YANBU. We used to live in a HA property which had a communal playground car park at the end the road. At best it was used as a football pitch. If you asked them to be careful of the cars, you got a mouthful of abuse. At its worst they'd lie in wait and throw things at you, hurl abuse as you got out of the car. If you had a quiet word with the parents, it was always oh no, my child would never do that. HmmJust before we moved, I went down to the car late one night when obviously they weren't expecting anyone to be around and found the little shits holding a terrified kitten, trying to set fire to its tail. I called the police but of course they denied it.

So when I hear they're bored, where are they supposed to play, do you know what, I don't really care. My dc lived on the same estate, had the same opportunities, went to the same school as these thugs and yet managed not to torment the neighbours or be cruel to defenceless animals. If they had, I'd have been down on them like a ton of bricks and would have expected the police to be called on them.

Italiangreyhound · 27/09/2015 20:46

I have to say I have no experience of this so please do feel free to ignore me. I would try all the things that others have said and if not I would go down the route of reporting any incident where n e of the children may be hurt or may get run over in the car park. EG if there are gates which shut and lock are the kids climbing over them, could they be injured etc. Could their play result in them being in the path of a car in the car park?
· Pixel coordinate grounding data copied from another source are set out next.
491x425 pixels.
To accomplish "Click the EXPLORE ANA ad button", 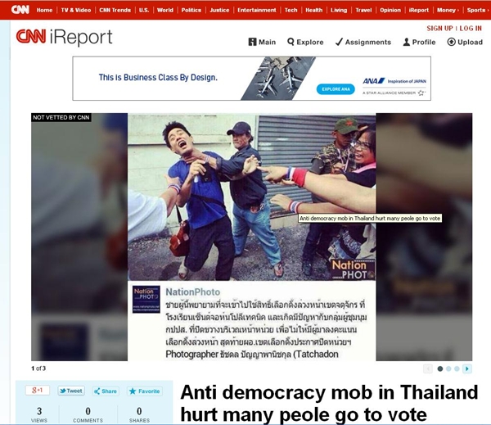I will [x=336, y=89].
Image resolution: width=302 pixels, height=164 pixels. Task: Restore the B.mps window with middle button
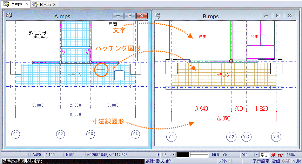278,16

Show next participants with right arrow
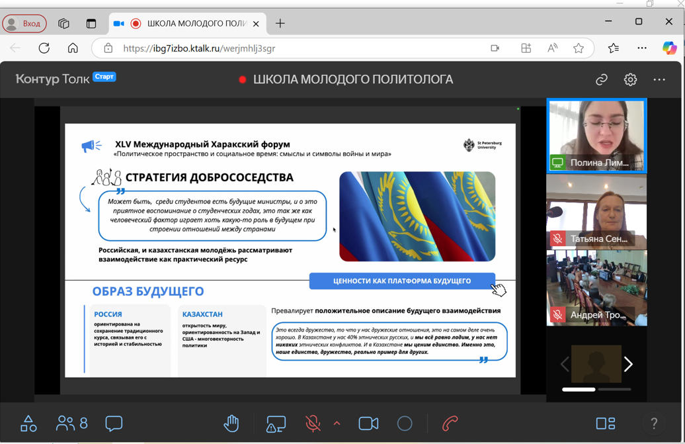628,364
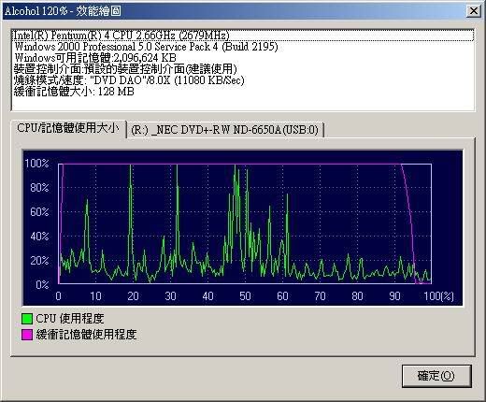The image size is (486, 402).
Task: Select the Intel Pentium 4 CPU info line
Action: click(243, 36)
I would pester the local authorities with my concerns for these children. It is not clear to me who is actually responsible for the car park, I've tried to read the comments and it is not clear but I still feel if this behaviour is going on, unchecked then someone in authority might be concerned. But not for you, for the kids!
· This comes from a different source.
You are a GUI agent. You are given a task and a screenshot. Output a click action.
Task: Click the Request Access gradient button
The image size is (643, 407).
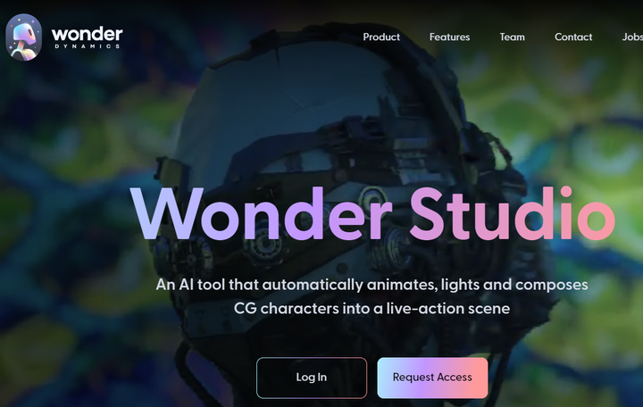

I would say if a child does get injured or run over in the car park you will go to the local media and say that you knew this could happen and have reported it many times and to local officials, whoever they are, have ignored you. They clearly do not care about you and they do not want to help but they may not want to get reprimanded or lose their jobs if there is an incident.

If there s any kind of a fight with any kind of a weapon at all, baseball bat or whatever, I would report it anonymously and make it clear there is a danger in the car park to the children themselves!!

This is just cynical old me but I think this is the only thing authorities will be willing to respond to, child protection because it is in the media so much (right they are interested in this but not right it is the only thing! ) and you as adults are very low on the local authorities or police's list of priorities. I would certainly NOT make myself a target for the kids or their families or escalate it with any kind of action unless it was done anonymously and I mean in benignly anonymously. You are right to be wary of getting involved and confronting them. This is sad, you are right it is sad, but to make yourself a target of their anger is pointless. It is clear the family do not care or cannot care properly for their children.

Maybe the shining of light on the anti-social behaviour will flag things up to the authorities who may investigate this family, if so all well and good, but in your shoes I would not make anyone (and I mean even allies from the neighbours) aware of anything you do in relation to this. It won't (IMHO) bring about a better conclusion.

Just my humble opinion.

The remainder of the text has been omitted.